▶ **Problem requirements**
After finding the line with "Task: Collapse the Switching Losses section" in the entries below, retype exactly each line from there through the line with "Click the 500m time axis label", including that final line.

(Collected data)
=======

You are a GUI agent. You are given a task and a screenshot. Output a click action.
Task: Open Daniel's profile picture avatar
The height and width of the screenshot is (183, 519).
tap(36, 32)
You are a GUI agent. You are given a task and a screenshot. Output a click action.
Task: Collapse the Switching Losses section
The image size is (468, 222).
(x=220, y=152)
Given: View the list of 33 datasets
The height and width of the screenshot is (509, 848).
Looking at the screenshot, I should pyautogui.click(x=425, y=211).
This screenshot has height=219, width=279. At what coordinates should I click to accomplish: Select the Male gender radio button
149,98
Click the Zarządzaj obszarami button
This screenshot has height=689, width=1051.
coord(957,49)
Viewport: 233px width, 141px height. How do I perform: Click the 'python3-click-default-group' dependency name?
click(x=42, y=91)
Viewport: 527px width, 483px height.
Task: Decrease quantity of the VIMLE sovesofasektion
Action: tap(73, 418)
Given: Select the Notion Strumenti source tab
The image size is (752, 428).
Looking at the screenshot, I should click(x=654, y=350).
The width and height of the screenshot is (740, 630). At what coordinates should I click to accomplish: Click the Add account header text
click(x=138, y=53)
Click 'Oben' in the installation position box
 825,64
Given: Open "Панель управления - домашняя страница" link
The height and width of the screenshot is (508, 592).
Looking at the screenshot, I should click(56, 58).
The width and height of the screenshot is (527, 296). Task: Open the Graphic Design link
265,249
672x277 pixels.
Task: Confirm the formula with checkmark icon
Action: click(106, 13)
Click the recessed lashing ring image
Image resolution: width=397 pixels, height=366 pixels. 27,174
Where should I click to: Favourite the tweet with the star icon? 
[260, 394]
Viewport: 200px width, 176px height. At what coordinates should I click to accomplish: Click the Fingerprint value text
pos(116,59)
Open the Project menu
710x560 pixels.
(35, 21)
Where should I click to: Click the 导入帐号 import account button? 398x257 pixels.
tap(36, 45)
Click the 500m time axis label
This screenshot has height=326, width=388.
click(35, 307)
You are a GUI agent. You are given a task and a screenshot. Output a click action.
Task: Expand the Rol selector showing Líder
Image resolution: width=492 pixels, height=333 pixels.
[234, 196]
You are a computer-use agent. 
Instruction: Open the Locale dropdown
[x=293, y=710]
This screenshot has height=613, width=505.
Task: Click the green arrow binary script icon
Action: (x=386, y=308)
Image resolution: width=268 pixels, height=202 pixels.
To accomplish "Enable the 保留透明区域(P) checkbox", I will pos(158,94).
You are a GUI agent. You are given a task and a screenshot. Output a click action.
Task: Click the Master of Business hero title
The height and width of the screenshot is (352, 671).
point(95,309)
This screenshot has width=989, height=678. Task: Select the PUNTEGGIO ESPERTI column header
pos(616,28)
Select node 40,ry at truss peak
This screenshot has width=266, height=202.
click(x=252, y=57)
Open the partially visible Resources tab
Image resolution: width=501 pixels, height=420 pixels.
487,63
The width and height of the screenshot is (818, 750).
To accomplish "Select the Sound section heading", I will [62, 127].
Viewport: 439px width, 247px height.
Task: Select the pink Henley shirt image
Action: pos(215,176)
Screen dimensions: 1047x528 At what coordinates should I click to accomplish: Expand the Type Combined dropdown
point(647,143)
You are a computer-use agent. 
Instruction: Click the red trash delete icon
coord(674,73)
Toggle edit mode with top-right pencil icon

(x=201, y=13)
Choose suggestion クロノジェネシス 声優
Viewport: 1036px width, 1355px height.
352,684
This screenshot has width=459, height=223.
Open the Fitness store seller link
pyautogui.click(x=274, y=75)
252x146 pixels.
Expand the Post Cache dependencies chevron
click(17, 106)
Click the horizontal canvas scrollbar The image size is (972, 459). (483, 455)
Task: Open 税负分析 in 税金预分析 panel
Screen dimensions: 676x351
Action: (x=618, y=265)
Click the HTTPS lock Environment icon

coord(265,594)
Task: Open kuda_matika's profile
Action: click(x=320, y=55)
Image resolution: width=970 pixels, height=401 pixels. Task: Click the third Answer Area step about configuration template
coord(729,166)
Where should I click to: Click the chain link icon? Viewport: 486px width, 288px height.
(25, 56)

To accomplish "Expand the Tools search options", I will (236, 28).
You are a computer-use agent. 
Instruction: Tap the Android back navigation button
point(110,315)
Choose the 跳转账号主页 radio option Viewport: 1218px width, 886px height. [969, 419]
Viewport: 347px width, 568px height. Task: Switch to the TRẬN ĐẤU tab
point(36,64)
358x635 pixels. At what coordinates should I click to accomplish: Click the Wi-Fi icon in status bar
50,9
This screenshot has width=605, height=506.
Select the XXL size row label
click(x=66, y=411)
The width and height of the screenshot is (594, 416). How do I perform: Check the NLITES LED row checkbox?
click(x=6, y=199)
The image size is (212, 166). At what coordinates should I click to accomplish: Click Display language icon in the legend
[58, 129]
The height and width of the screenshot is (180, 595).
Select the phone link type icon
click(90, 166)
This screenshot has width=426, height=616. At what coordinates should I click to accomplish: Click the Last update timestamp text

=======

▶ **Output for this task**
Task: Collapse the Switching Losses section
The image size is (468, 222).
(x=220, y=152)
Given: View the list of 33 datasets
The height and width of the screenshot is (509, 848).
Looking at the screenshot, I should pyautogui.click(x=425, y=211).
This screenshot has height=219, width=279. At what coordinates should I click to accomplish: Select the Male gender radio button
149,98
Click the Zarządzaj obszarami button
This screenshot has height=689, width=1051.
coord(957,49)
Viewport: 233px width, 141px height. How do I perform: Click the 'python3-click-default-group' dependency name?
click(x=42, y=91)
Viewport: 527px width, 483px height.
Task: Decrease quantity of the VIMLE sovesofasektion
Action: tap(73, 418)
Given: Select the Notion Strumenti source tab
The image size is (752, 428).
Looking at the screenshot, I should click(x=654, y=350).
The width and height of the screenshot is (740, 630). At what coordinates should I click to accomplish: Click the Add account header text
click(x=138, y=53)
Click 'Oben' in the installation position box
 825,64
Given: Open "Панель управления - домашняя страница" link
The height and width of the screenshot is (508, 592).
Looking at the screenshot, I should click(56, 58).
The width and height of the screenshot is (527, 296). Task: Open the Graphic Design link
265,249
672x277 pixels.
Task: Confirm the formula with checkmark icon
Action: click(106, 13)
Click the recessed lashing ring image
Image resolution: width=397 pixels, height=366 pixels. 27,174
Where should I click to: Favourite the tweet with the star icon? 
[260, 394]
Viewport: 200px width, 176px height. At what coordinates should I click to accomplish: Click the Fingerprint value text
pos(116,59)
Open the Project menu
710x560 pixels.
(35, 21)
Where should I click to: Click the 导入帐号 import account button? 398x257 pixels.
tap(36, 45)
Click the 500m time axis label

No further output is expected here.